Vector and Embedding Weaknesses: Vector databases used to give models access to external information can be exploited to manipulate what the model retrieves and includes in its responses.

Misinformation: Models generate plausible but incorrect responses, creating risk wherever output informs decisions, communications, or actions without sufficient human oversight.

Unbounded Consumption: Models can be induced to consume excessive computational resources, creating denial of service conditions or significant unexpected costs.

Does the OWASP Top 10 Cover Everything I Need to Worry About?

The OWASP LLM Top 10 is the right foundation for any assessment, but the AI landscape is developing rapidly and new technologies are expanding the attack surface in ways the framework does not always address. Areas that require attention beyond the OWASP Top 10 include:

  • Agentic workflows: AI systems that can plan and act autonomously introduce risks around task execution, privilege escalation, and unintended side effects beyond the scope of standard LLM testing.
  • Model Context Protocol (MCP) servers: An emerging standard for connecting AI models to external tools and data sources, MCP servers represent a growing class of integration risk that requires specific assessment.
  • LLM harnesses and orchestration frameworks: Tools that chain multiple models or agents together create complex trust boundaries and data flows that introduce vulnerabilities at the orchestration layer.

Who Needs LLM and Chatbot Security Testing?

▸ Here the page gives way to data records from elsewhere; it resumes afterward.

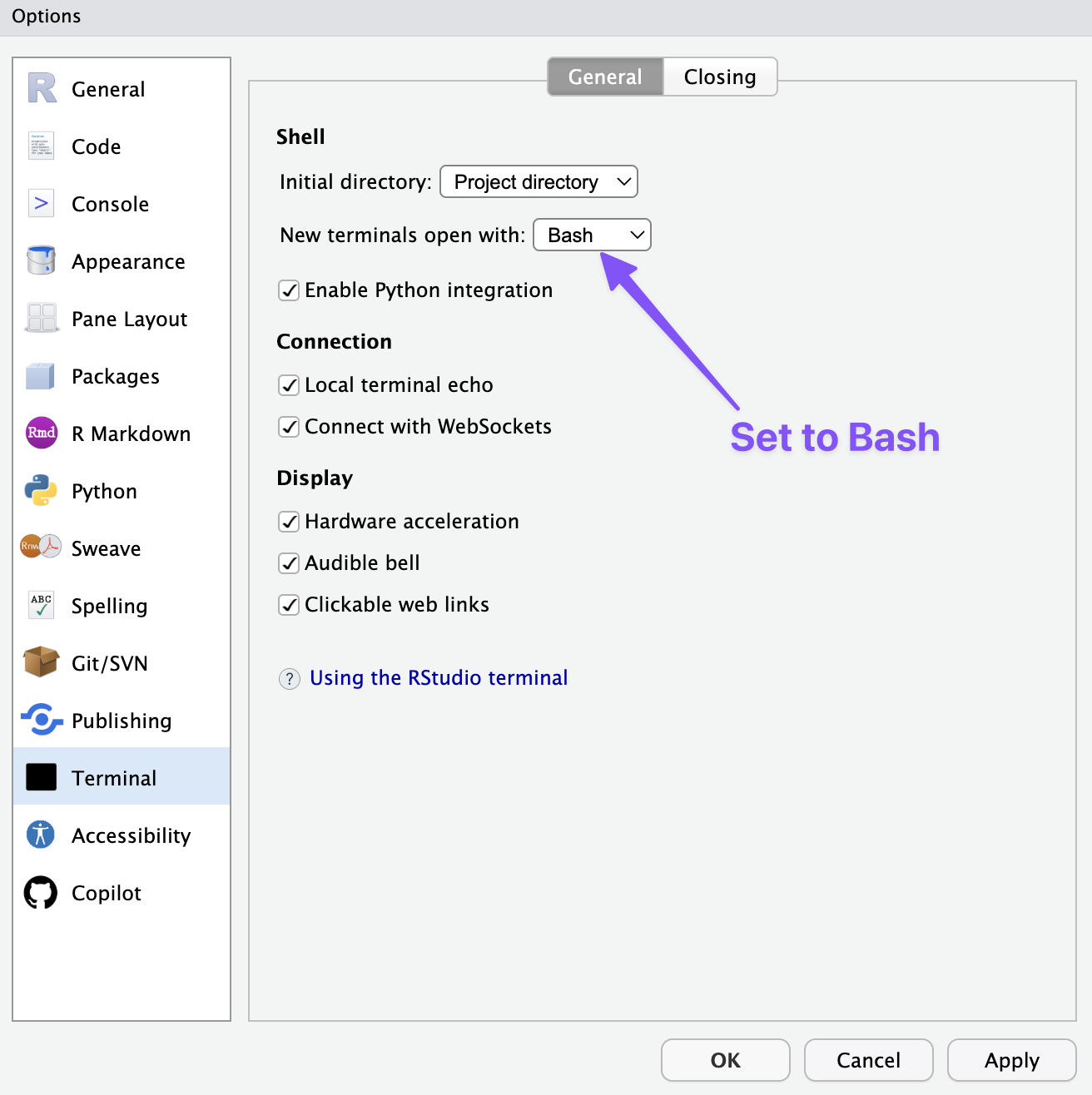Click the Spelling ABC icon
The width and height of the screenshot is (1092, 1095).
(40, 605)
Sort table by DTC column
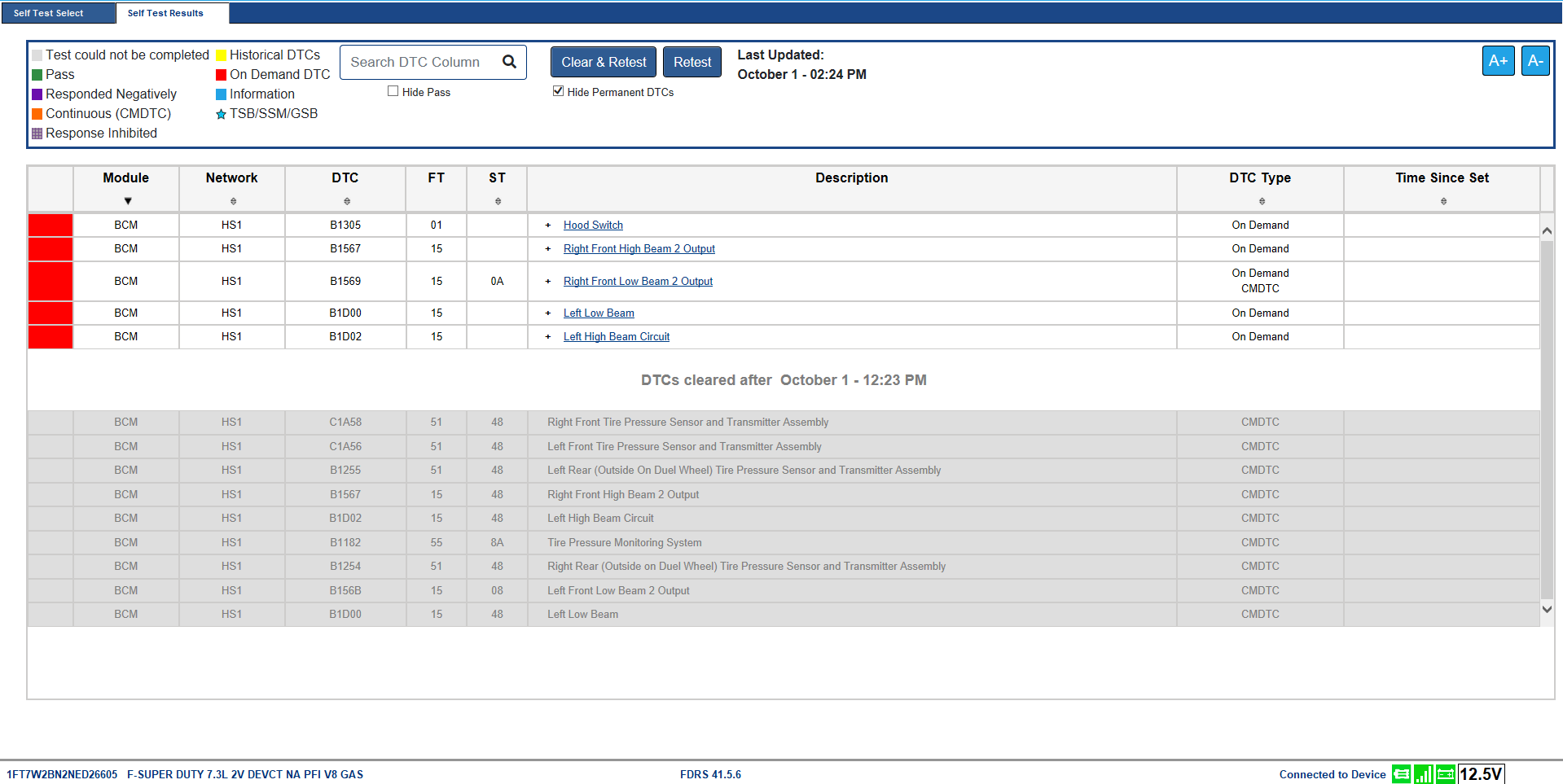Screen dimensions: 1563x784 347,201
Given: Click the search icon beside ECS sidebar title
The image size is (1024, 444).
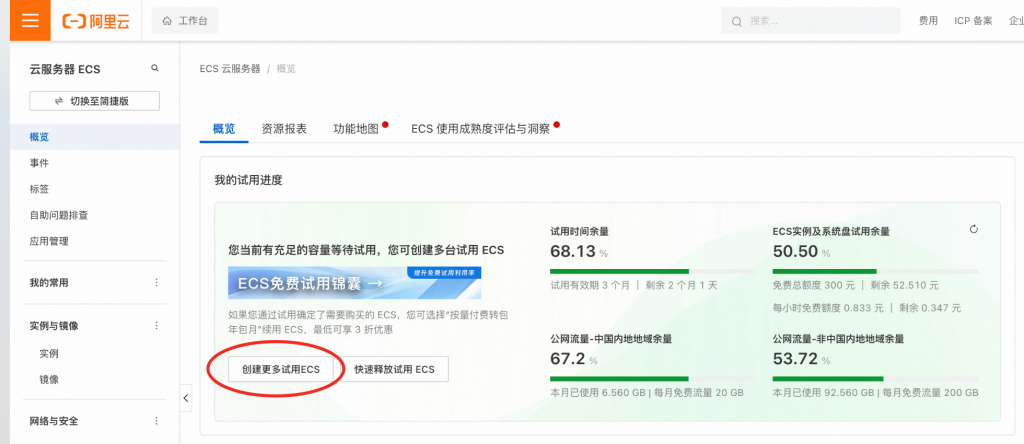Looking at the screenshot, I should coord(155,68).
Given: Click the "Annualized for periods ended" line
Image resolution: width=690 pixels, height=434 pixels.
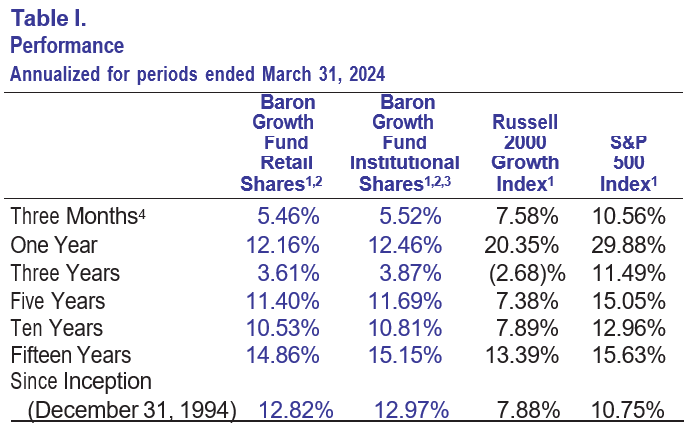Looking at the screenshot, I should pyautogui.click(x=197, y=73).
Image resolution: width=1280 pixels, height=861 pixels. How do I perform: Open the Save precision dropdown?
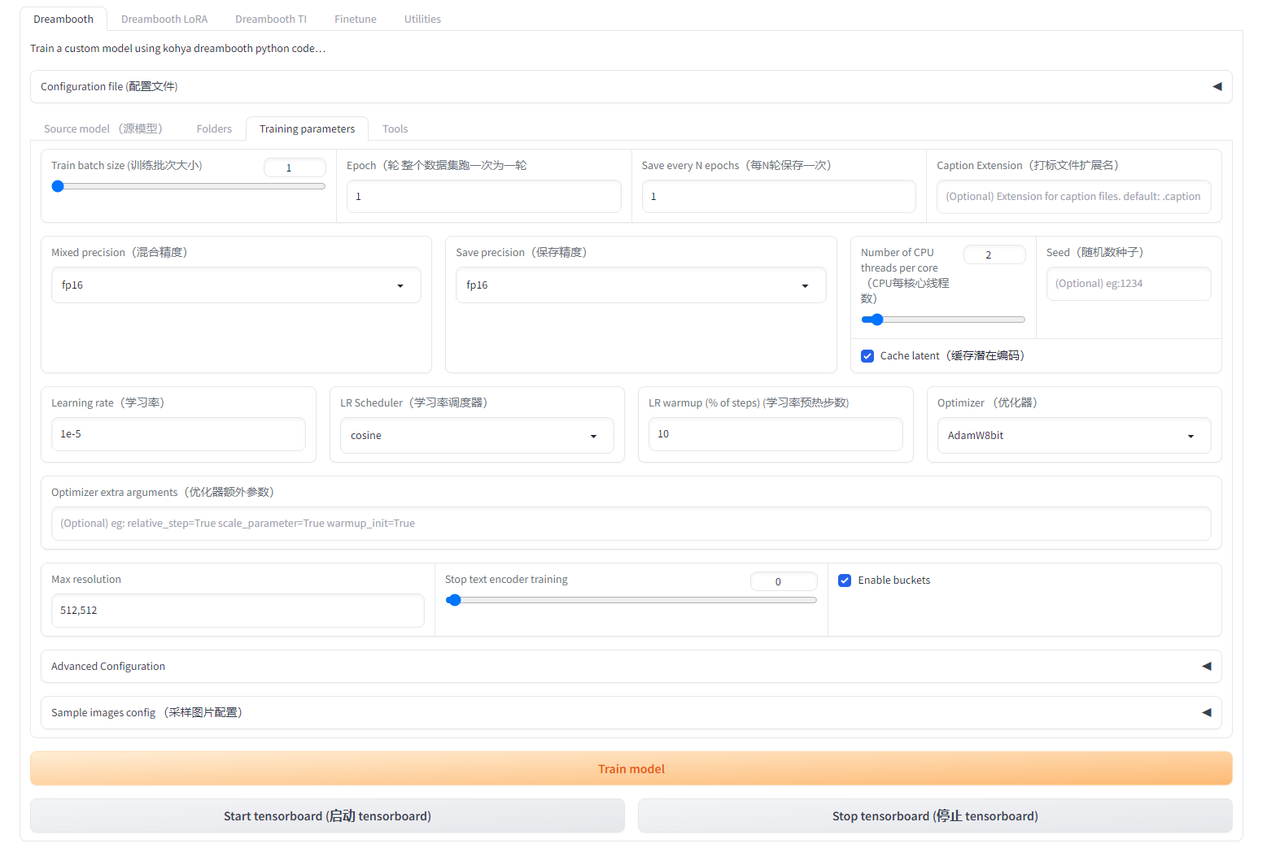(x=640, y=285)
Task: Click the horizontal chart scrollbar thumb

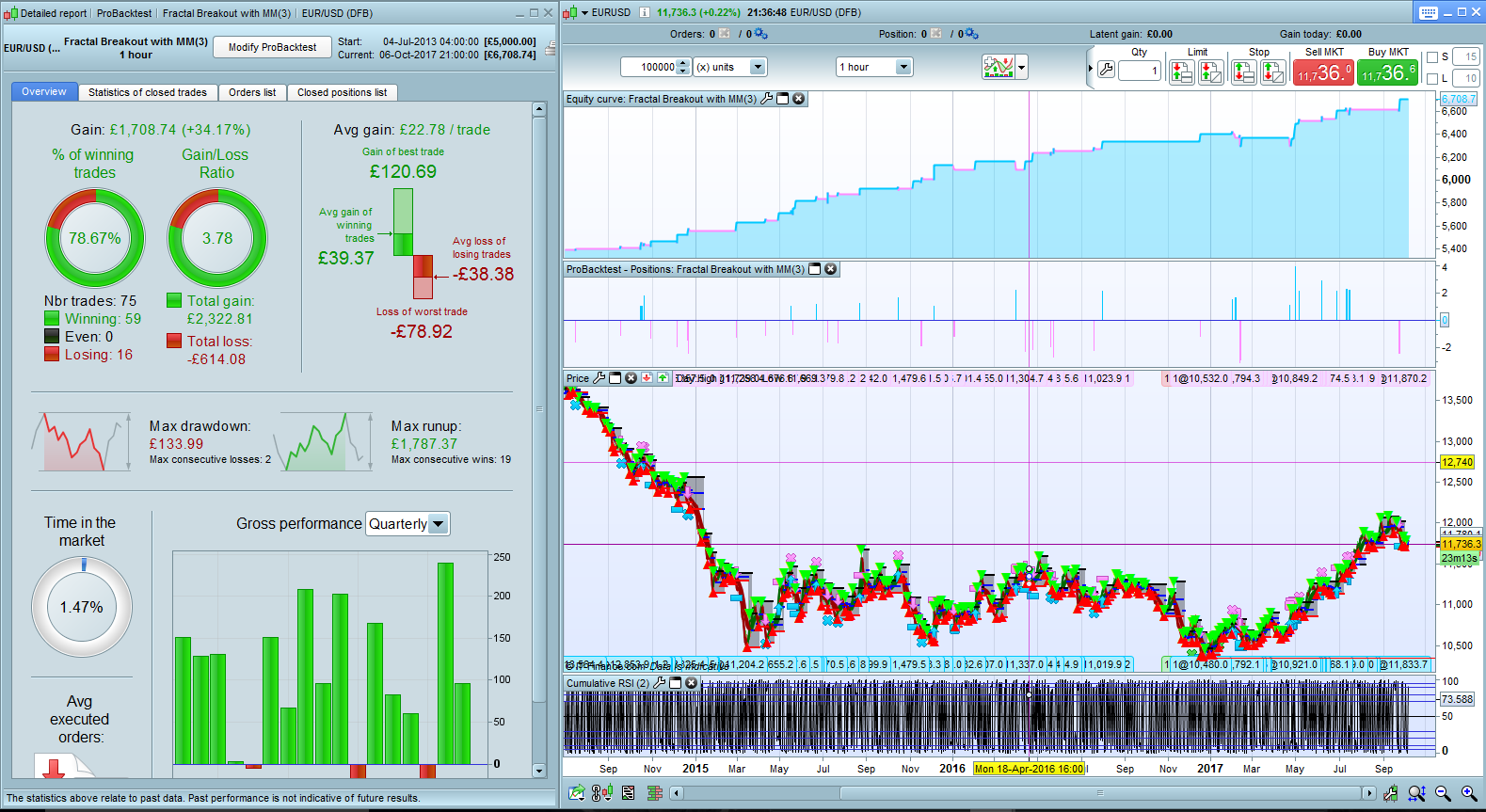Action: click(x=1098, y=793)
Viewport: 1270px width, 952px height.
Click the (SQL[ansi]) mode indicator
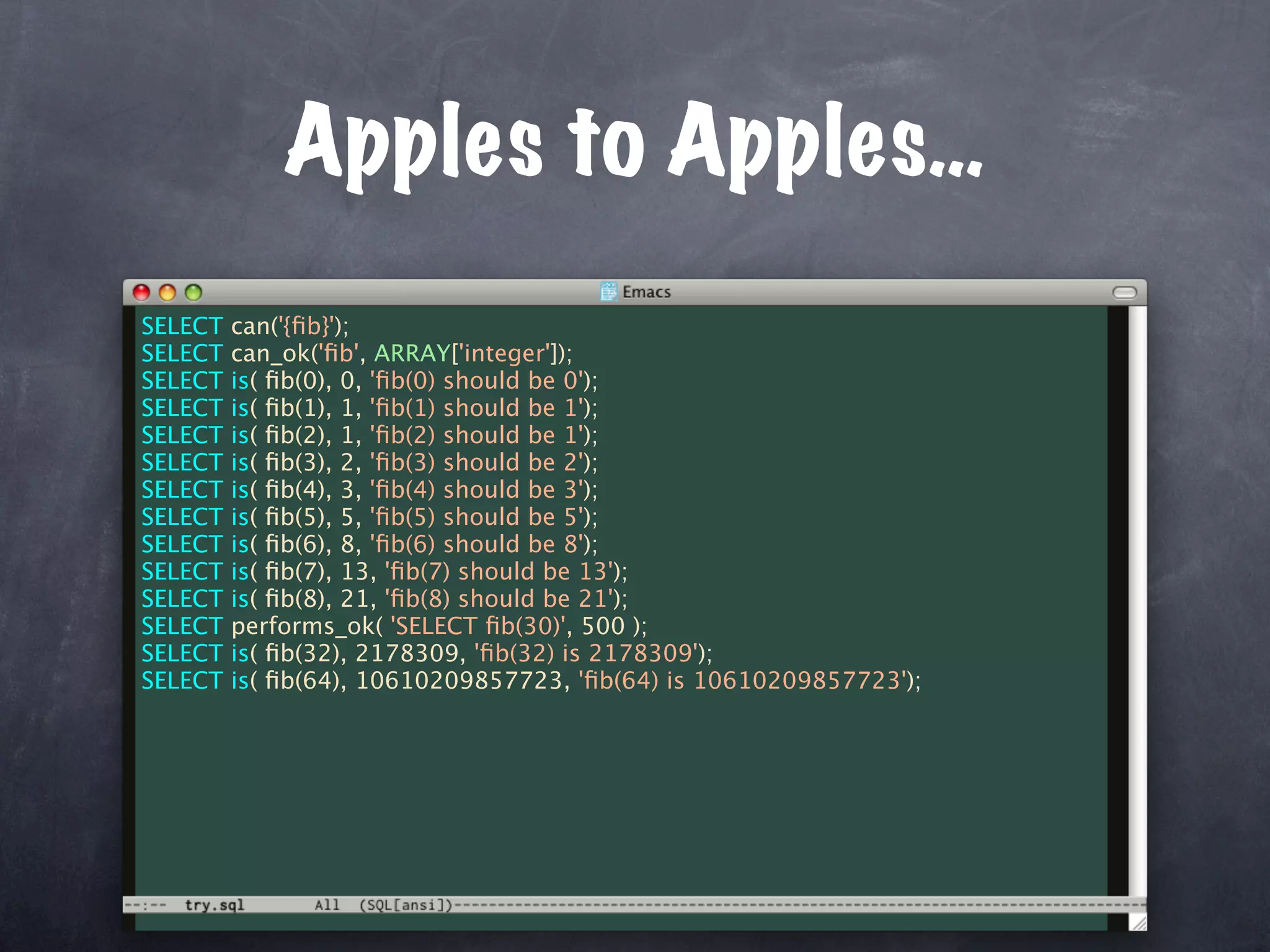tap(406, 905)
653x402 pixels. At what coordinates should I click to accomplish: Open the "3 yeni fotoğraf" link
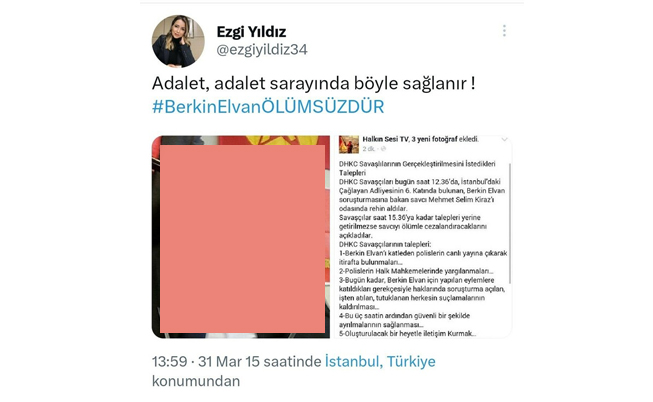(434, 139)
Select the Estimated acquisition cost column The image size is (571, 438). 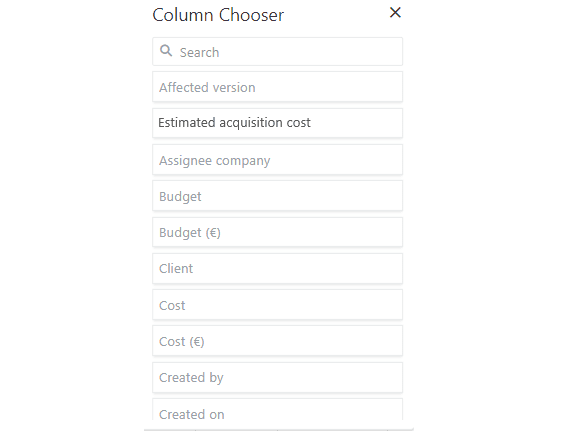277,123
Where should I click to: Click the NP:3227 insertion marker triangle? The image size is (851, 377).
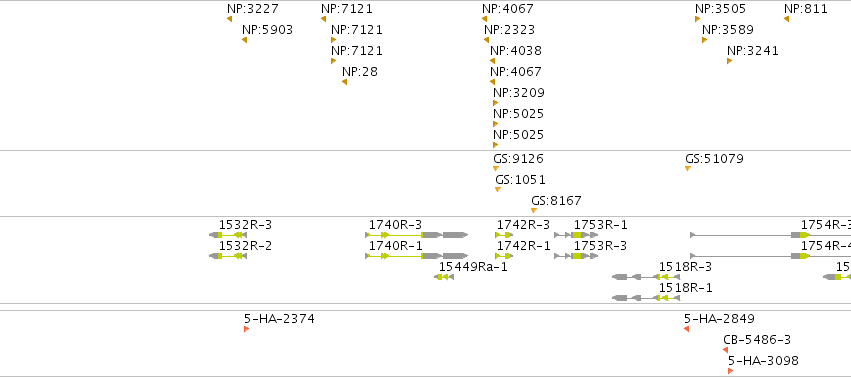click(230, 19)
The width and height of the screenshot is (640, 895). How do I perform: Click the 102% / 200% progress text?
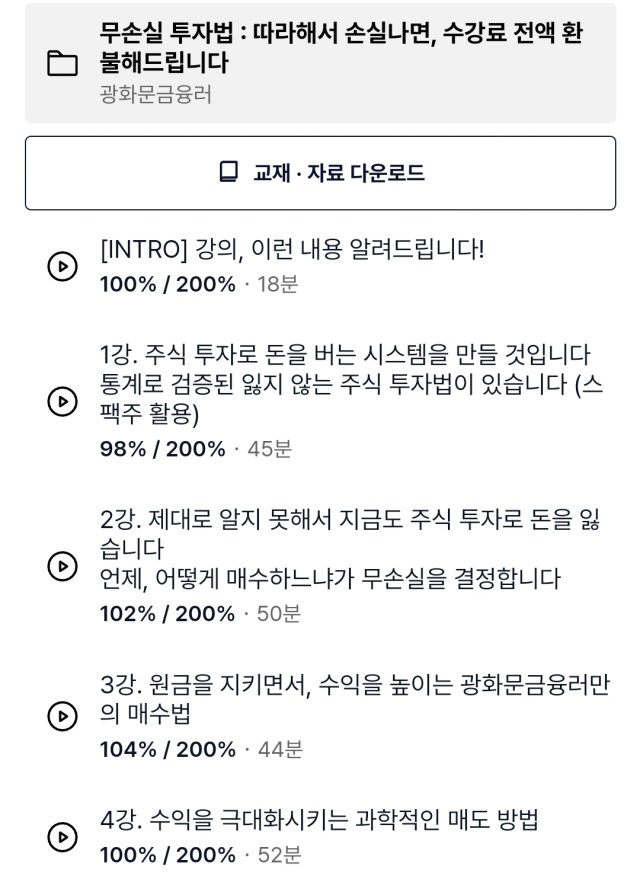(167, 614)
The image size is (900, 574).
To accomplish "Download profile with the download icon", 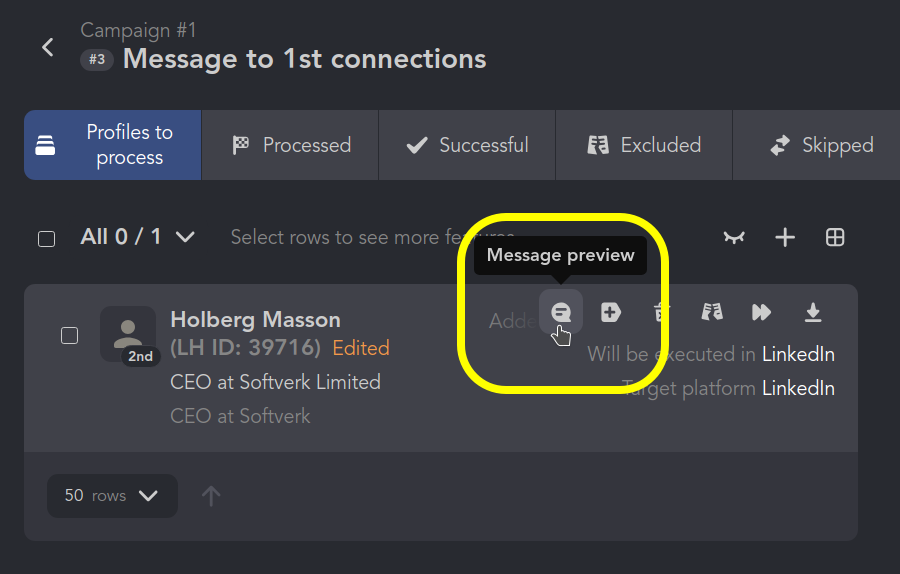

Any organisation that has deployed, is deploying, or is evaluating the deployment of an AI system that uses a large language model. That includes:

  • Customer-facing chatbots and virtual assistants
  • Internal AI tools for productivity, HR, legal, or finance functions
  • AI-powered search and knowledge management systems
  • Agentic AI systems that can take actions on behalf of users
  • Applications built on third-party LLM APIs such as OpenAI, Anthropic, or Google

Using a third-party AI product rather than building your own does not remove the risk. It changes its shape.

How Is LLM Testing Different From a Standard Penetration Test?

A standard penetration test focuses on the technical infrastructure around an application. That includes:

  • Authentication and authorisation controls
  • Input validation
  • Network configuration and exposed services

Those tests remain necessary for AI systems, but they do not address the risks specific to the model itself.

LLM application penetration testing examines a different set of questions:

  • How does the model respond to adversarial prompts?
  • Can its guardrails be bypassed?
  • What information can it be induced to disclose?
  • Are the trust boundaries between the model and the systems around it appropriately defined and enforced?

What Does an LLM Security Assessment From OmniCyber Involve?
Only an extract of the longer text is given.